Future projects for area schools this coming year will be based on definite needs, but Mark Korinek, director of operations, noted recent assessments and walkthroughs at each site. These took into consideration some “wants” expressed by administrators, custodians and teachers they felt were important to their school’s infrastructure. It was also an opportunity to note whether items or buildings were deteriorating.
Tenant improvements for all of Carson City’s schools will cost about $50 million, and prices will be adjusted as they are now about 30 percent higher today than they were two years ago after original walkthroughs were completed.
The district has sorted through several project categories with priorities since formulating its original master plan committee in 2015 at Superintendent Richard Stokes’ request, taking into account programs including prekindergarten, special education and growing building capacity, Career and Technical Education and other programs.
Korinek reviewed highlights on completed work and projects yet to be done with a timeline for expected completion:
The Fritsch Elementary connection project was finished in spring of last year and came in over budget, with construction costs about 30 percent higher than they were two years ago. There were some weather-related conditions, and it brought the total of the project about $50,000, or 12 percent, more than expected.
Pioneer High School was about 75 percent done as of the Feb. 12 report and was expected to be complete as of the end of February or early March, Korinek said. Phase 1, including tenant improvements to building A with remodeling to building B, was complete. Phase 2 is a 10,000-square-foot expansion of the campus with a building C to include a chemistry lab and Career and Technical Education classroom along with a kitchen, server room, innovation center, multipurpose room and commons area.
The Fremont Elementary and Mark Twain Elementary project was just beginning, Korinek said, with a notice to proceed issued Jan. 2. Fremont will be expanded by more than 12,000 square feet and Mark Twain by more than 13,000 square feet to allow for increases in enrollment and improvements in pre-kindergarten and kindergarten, general education, special education and early childhood development spaces. Mark Twain will receive at least three new portables. Completion is expected in mid-August this year. At Fremont, weather has caused some delays with winter construction.

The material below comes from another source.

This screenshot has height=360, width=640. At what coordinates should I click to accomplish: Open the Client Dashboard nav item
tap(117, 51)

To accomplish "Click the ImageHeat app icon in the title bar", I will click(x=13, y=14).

In September, Carson Middle’s STEM lab is expected to be completed, converted from a previous metal lab that was used for storage. An elevator modernization project also has been finished.
Work on Eagle Valley Middle is complete, with Korinek showing photos of the students’ television studio and their green screen.

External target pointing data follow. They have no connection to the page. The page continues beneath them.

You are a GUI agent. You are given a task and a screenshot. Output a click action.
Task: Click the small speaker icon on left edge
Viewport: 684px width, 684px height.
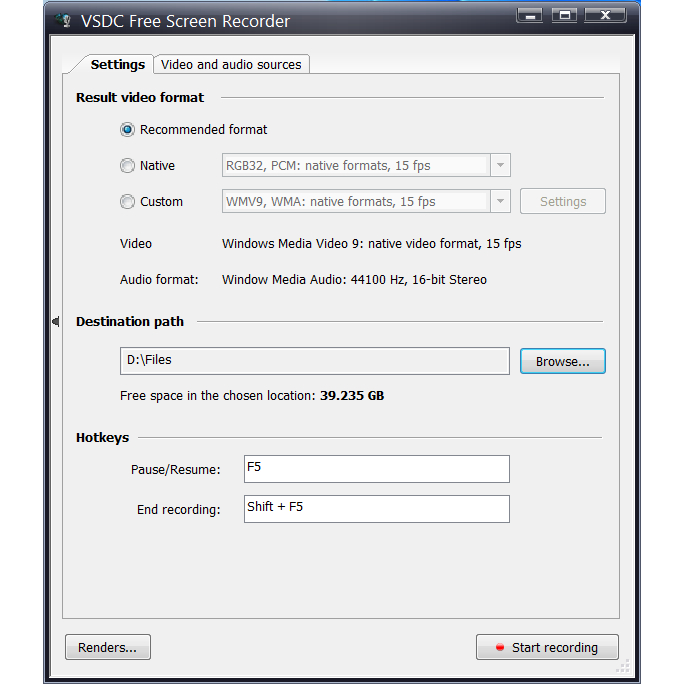(56, 321)
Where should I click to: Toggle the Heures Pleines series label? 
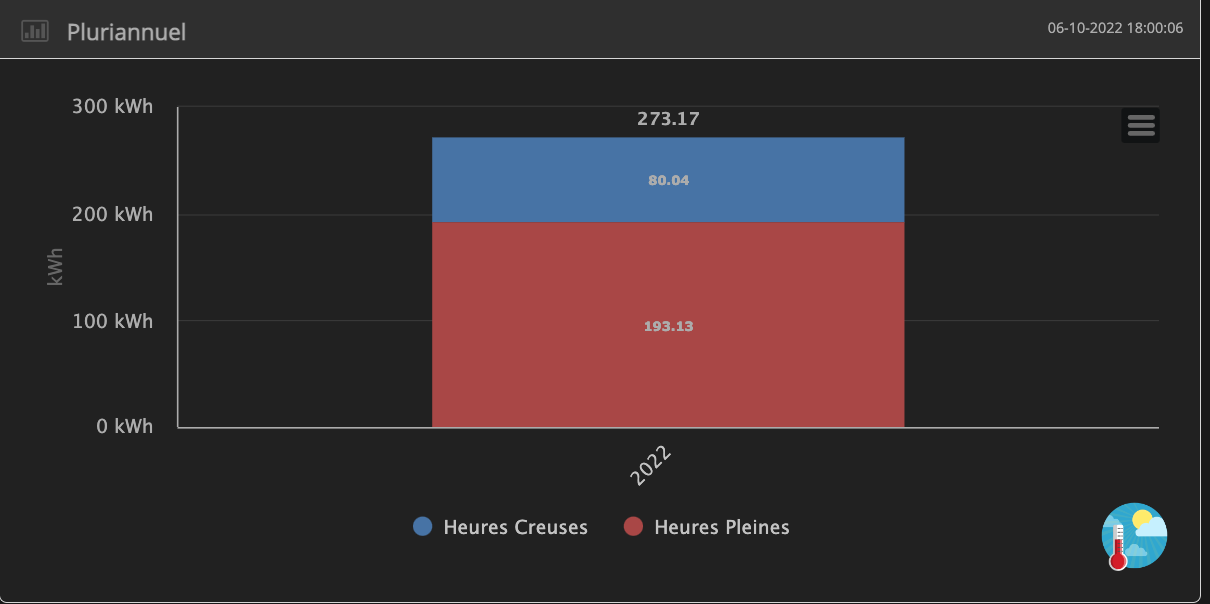(x=721, y=527)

Seeliger Elementary and Bordewich Elementary projects, in conceptual design with different architects, include tenant improvements. Seeliger will be remodeling its Comprehensive Life Skills classrooms that will move to Fremont and be made into three standard classrooms to add capacity. The portable will be removed. Seeliger’s boys and girls’ restrooms will be renovated, including fixture and partition replacements and repainting, as the budget allows.

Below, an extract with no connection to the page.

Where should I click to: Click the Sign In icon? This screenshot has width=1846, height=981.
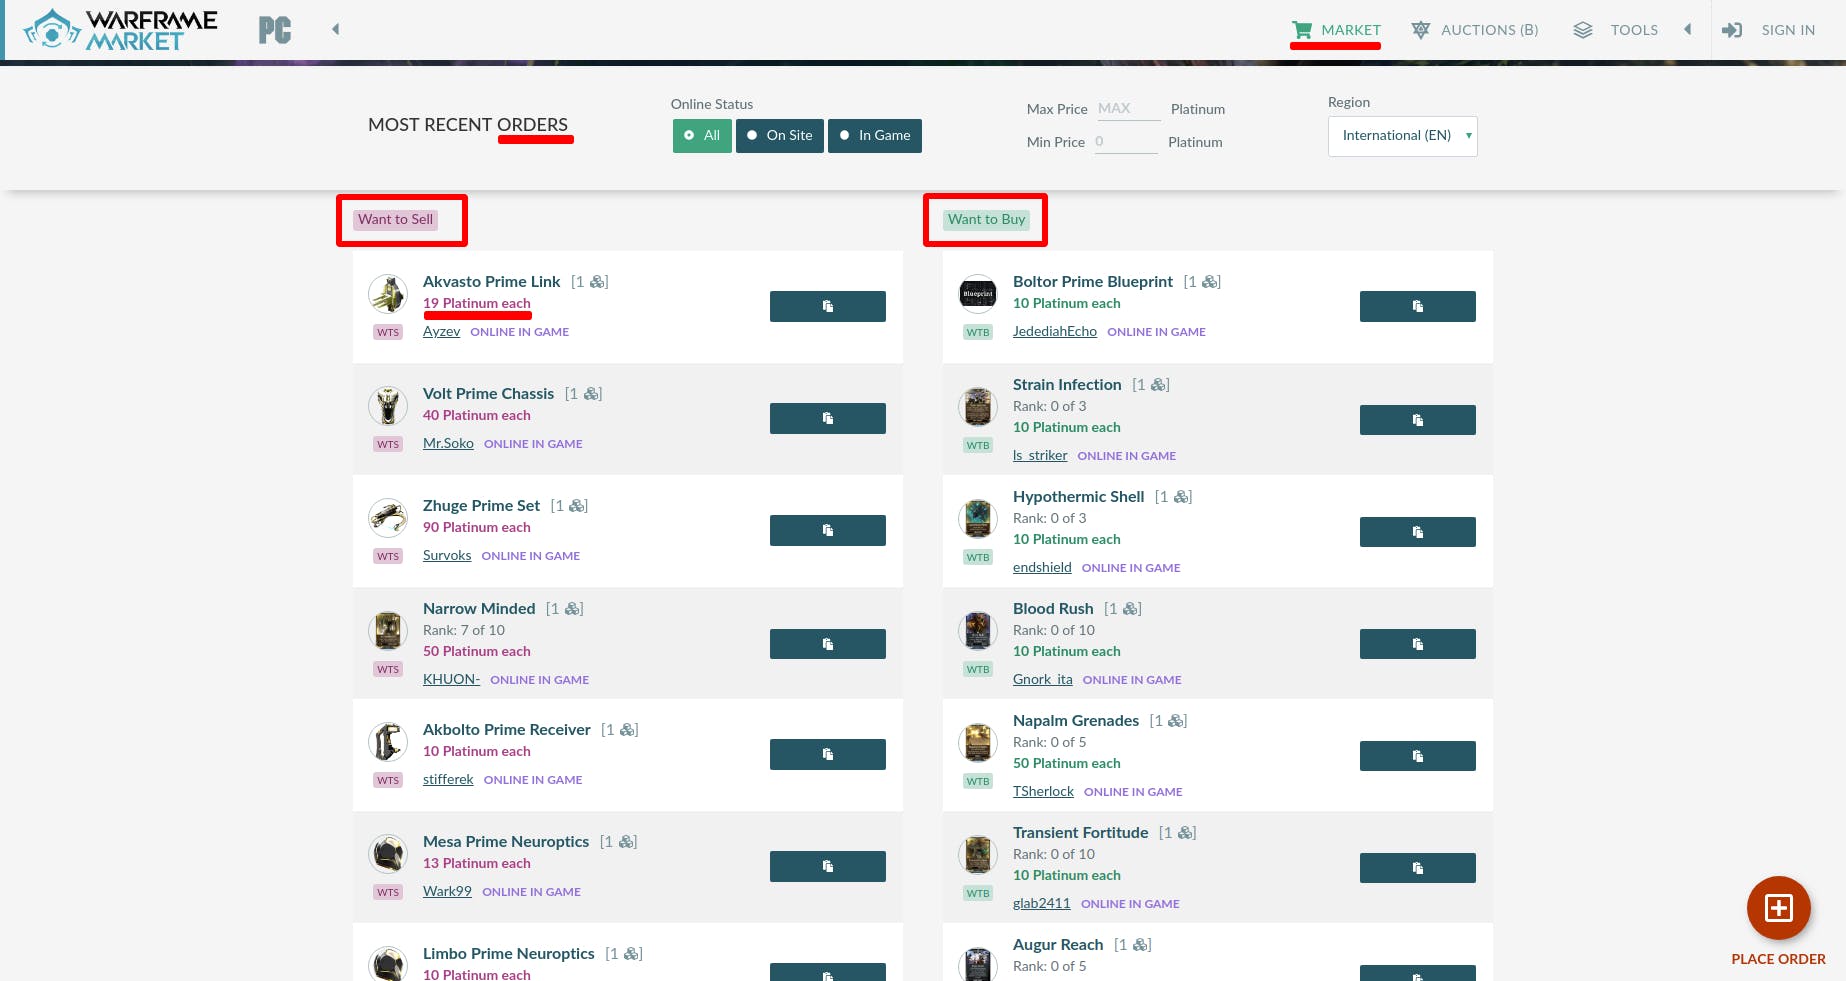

Bordewich tenant improvements included adding a classroom, refreshing the boys and girls bathrooms and reroofing the multipurpose room. Estimated completion is August this year.
At Carson High, the parking lot was repaved and a new bus lane was added, but there previously was no access to the transportation yard. Korinek said that was added on in the fall. Two gates were added to the fences so buses can line up to pick up students at the pick-up point. The Rip Rap “River” project also was finished Jan. 6 with the banks of the ditch wrapped with rock. Trustee Laurel Crossman also mentioned submitting a request to repaint the school.
Korinek also highlighted projects on the district’s operational facilities and other miscellaneous site needs. Actuators are being replaced to address issues with maintaining heat, especially as some classrooms or facilities begin falling below 68 degrees, and this has differed from site to site, Korinek said.
Trustee Stacie Wilke asked about the state of the school’s playgrounds, particularly at Mark Twain, which Principal Ruthlee Caloiaro addressed after Korinek’s presentation.
“There’s been a little bit of heartburn; however, not all of the playground is missing,” she said, adding the construction superintendent has made sure the students’ needs have been met. “He’s constructed walkways where his workers can’t go out there at certain, specific times and making sure we have access to what we have. … It is not ideal, however, we have six months we have to deal with and then we’ll have a brand new area out there.”